The update introduces Digital Asset Accounts and a unified dashboard that aggregates balances across bank accounts, custody providers and onchain wallets, giving treasury teams real-time visibility into cash and digital assets. The system supports assets including XRP and Ripple USD (RLUSD), with balances updated in real time and recorded alongside fiat transactions. APIs connect external custodians and sync activity into the platform.
Ripple said the functionality is embedded directly into its treasury system rather than requiring separate crypto platforms, which can reduce manual reconciliation and fragmented reporting across banking and custody systems. Mark Johnson, Ripple’s chief product officer, said the shift is about making digital assets “a core part of treasury operations,” allowing companies to manage them alongside traditional balances and enabling use cases such as stablecoin settlement and yield on idle cash.
The launch follows Ripple’s October acquisition of GTreasury for $1 billion. The product is live for customers in beta ahead of a broader rollout, with availability varying by jurisdiction based on regulatory requirements.
A Ripple survey published in March found 72% of more than 1,000 global finance leaders believe companies must offer digital asset solutions to remain competitive, reflecting a move from adoption to integration as institutions incorporate these assets into existing financial systems rather than managing them separately.

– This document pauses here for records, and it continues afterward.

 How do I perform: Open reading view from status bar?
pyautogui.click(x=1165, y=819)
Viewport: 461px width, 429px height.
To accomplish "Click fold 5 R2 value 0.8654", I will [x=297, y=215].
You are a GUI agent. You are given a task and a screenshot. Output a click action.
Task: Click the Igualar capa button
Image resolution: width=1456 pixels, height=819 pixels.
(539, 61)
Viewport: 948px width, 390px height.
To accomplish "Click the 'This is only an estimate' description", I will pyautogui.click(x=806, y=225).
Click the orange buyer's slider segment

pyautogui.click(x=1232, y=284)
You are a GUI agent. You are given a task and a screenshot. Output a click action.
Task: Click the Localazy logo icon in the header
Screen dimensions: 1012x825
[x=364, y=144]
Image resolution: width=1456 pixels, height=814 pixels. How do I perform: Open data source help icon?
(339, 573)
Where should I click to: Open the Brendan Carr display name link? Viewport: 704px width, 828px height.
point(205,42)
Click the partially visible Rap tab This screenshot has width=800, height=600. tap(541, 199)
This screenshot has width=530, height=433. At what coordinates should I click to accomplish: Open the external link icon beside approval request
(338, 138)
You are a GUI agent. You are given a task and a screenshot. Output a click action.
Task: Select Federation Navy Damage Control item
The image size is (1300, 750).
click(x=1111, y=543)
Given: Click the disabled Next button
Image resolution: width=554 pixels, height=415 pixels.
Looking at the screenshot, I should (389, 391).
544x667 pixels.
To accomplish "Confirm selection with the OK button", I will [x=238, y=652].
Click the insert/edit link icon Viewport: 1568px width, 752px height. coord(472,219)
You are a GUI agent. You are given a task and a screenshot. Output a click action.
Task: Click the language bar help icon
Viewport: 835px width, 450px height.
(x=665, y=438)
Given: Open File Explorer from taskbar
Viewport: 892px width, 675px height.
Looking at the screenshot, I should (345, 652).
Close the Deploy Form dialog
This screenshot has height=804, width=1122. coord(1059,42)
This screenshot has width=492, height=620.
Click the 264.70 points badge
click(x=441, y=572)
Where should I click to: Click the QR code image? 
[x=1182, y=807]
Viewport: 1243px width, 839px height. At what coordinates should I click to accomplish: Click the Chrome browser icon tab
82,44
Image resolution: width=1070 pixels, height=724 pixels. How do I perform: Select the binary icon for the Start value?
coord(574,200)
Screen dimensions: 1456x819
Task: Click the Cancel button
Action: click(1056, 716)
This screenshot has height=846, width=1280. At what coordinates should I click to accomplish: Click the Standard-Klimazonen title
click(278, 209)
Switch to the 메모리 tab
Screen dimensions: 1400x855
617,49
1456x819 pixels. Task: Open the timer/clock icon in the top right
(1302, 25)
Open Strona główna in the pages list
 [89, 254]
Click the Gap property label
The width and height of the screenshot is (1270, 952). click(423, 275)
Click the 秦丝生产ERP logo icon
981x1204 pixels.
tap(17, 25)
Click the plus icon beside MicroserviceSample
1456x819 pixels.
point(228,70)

That transition is driving activity across financial infrastructure. In July, Visa expanded its settlement platform to support additional stablecoins and blockchain networks, building on earlier use of USDC for settlement. Banks are also integrating tokenized money: in November, JPMorgan expanded access to its JPM Coin deposit token for institutional clients to move funds on blockchain networks for real-time settlement. Similar efforts are emerging in credit and capital markets—Securitize and BNY Mellon have said they will collaborate to bring instruments such as collateralized loan obligations onchain.